Spiritualist Movement

InfoInfo
Search:    

The Spiritualist Movement was founded in Hydesville, NY by the family of John D. Fox. Instigated in his farmhouse in 1848, the Foxes claimed that mysterious tapping heard inside the family farmhouse, and that these taps were the attempts of spirits within the house to communicate with the family and visitors. Once the family broke the 'code' (using the taps to answer questions), they were able to question the spirits and communicate. An older Fox sister, noting the local interest, created the first "Society of Spiritualists" in Hydesville, who dealt primarily with the tappings. Soon after the creation of the society, the Foxes began travelling to Rochester to hold seances, where audiences were charged money to communicate with the spirits of the dead. According to Jim Steinmeyer's book, Hiding the Elephant, "In Rochester, the Fox sisters earned as much as $100 to $150 a night in profit [and] the citizens of Rochester were fascinated with the new 'spiritual telegraph.'" These performances, and the Rochester-based Society of Spiritualists inspired subsequent Spiritualist movements around the world, growing in popularity throughout the late 1800's. [WWW]SpiritHistory provides ample documentation of the growth of the Spiritualist movement.

Steinmeyer goes on to write that in 1988 Margaret Fox Kane (one of the original Fox sister mediums) published a confession in 'New York World' of the fraud of the seances - the sisters initially developed the idea of the mystery tappings to antagonize their nervous mother, using apples on strings to make a bumping sound on the floor.
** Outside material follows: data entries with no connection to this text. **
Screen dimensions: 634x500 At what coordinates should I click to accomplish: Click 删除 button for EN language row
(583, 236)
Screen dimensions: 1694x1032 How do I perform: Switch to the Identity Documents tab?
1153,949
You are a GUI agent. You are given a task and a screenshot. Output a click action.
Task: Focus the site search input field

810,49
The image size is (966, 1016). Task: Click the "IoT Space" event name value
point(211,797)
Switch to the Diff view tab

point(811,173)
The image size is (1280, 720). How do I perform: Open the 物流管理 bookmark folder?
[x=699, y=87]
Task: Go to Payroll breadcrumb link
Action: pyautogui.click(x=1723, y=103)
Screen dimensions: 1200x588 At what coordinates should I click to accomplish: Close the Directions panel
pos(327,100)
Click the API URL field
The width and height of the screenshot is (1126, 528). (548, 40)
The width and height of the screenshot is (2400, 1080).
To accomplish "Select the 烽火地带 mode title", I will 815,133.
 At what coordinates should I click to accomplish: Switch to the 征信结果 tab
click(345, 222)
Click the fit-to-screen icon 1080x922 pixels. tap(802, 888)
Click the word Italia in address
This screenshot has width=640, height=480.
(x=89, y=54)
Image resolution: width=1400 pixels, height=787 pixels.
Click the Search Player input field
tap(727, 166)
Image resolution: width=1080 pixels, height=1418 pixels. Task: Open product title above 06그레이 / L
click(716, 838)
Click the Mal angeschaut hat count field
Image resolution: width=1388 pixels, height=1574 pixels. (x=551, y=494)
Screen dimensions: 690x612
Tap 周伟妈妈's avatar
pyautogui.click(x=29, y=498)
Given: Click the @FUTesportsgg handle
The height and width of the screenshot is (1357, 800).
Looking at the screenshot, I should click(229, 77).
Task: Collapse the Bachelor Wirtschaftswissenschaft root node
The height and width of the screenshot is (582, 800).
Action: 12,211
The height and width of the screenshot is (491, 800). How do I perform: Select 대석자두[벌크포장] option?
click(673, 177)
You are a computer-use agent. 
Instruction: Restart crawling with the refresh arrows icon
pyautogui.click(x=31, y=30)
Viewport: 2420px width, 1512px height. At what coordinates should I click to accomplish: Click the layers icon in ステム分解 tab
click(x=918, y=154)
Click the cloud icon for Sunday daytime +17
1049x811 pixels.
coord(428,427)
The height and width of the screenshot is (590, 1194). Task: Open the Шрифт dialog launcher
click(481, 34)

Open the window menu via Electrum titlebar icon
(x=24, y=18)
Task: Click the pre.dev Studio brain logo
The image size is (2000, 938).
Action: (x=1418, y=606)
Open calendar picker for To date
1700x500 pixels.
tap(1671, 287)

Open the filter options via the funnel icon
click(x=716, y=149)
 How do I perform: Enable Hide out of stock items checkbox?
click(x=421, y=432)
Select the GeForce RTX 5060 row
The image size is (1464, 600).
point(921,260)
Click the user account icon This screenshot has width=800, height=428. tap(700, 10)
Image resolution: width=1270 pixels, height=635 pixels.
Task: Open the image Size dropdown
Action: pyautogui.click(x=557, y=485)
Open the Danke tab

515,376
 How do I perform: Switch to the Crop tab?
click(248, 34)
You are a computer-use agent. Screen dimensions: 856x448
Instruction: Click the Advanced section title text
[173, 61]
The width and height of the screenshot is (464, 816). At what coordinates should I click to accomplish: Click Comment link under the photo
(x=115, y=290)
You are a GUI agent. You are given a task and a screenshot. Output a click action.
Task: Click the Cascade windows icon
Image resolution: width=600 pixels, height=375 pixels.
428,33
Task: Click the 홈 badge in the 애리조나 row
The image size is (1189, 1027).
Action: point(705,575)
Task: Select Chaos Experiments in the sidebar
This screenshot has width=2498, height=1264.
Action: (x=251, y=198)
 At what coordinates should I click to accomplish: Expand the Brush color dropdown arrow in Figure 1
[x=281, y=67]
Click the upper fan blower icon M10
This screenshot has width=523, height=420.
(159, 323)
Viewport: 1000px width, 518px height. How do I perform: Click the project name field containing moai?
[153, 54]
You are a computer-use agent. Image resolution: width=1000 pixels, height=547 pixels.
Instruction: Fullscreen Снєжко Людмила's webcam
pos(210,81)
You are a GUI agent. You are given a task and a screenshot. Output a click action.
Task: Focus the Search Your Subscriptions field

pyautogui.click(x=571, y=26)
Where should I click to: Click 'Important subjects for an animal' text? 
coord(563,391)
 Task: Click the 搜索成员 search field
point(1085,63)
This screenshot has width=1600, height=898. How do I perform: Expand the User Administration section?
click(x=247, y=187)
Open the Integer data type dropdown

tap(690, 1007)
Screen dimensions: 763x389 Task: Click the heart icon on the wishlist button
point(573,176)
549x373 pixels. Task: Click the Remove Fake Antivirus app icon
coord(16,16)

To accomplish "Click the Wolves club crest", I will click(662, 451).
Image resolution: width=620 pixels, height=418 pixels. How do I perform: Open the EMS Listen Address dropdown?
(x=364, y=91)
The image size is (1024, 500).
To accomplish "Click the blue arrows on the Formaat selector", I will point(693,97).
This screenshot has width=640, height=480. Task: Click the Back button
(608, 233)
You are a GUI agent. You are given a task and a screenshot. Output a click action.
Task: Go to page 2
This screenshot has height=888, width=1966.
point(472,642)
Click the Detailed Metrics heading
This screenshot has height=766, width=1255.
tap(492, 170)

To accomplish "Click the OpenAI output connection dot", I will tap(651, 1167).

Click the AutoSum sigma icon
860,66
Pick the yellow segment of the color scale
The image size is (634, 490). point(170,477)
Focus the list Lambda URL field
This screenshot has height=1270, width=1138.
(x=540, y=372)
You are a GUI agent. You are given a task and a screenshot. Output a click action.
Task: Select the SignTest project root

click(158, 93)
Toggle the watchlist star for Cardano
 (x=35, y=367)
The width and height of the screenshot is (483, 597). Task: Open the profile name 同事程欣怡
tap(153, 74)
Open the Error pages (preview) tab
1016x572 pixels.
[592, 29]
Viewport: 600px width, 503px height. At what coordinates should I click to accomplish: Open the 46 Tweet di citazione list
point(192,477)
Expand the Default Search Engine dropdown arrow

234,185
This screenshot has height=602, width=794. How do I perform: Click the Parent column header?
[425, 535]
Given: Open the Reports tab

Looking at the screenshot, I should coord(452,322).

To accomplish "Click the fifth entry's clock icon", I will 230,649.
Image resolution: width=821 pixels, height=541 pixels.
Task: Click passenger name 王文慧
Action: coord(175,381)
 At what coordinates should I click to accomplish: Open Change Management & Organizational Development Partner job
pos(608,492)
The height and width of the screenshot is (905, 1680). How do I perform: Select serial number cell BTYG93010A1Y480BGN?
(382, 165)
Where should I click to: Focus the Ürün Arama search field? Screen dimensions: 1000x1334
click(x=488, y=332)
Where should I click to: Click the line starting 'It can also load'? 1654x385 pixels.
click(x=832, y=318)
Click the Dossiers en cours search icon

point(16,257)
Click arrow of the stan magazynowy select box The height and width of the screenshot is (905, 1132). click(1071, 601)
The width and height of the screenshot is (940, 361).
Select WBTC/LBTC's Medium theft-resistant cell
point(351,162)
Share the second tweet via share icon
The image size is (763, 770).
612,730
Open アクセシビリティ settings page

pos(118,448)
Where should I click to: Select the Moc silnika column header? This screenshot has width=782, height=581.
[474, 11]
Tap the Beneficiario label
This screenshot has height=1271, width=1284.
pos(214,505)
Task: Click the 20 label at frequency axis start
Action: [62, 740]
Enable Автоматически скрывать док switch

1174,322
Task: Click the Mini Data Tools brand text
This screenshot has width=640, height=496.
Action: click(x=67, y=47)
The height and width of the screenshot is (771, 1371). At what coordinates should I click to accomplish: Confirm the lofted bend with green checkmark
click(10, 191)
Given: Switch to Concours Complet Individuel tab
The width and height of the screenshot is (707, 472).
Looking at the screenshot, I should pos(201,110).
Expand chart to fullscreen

The later refined their technique by "surreptitiously snapping their toe joints against the wall or floor, creating a loud resonant knock" (Steinmeyer 2003).

Notably, the Fox family's seances inspired another family of performers: the Davenport Brothers moved to Rochester around 1850 and were similar in age to the Fox sisters, later going on to perform seances of their own and developing a significant following based on their Davenport Cabinet illusion, developed while the brothers lived in Rochester. The Davenports were originally from Buffalo, NY (Steinmeyer 2003).


Steinmeyer, Jim. Hiding the Elephant. New York, Carroll & Graf: 2003.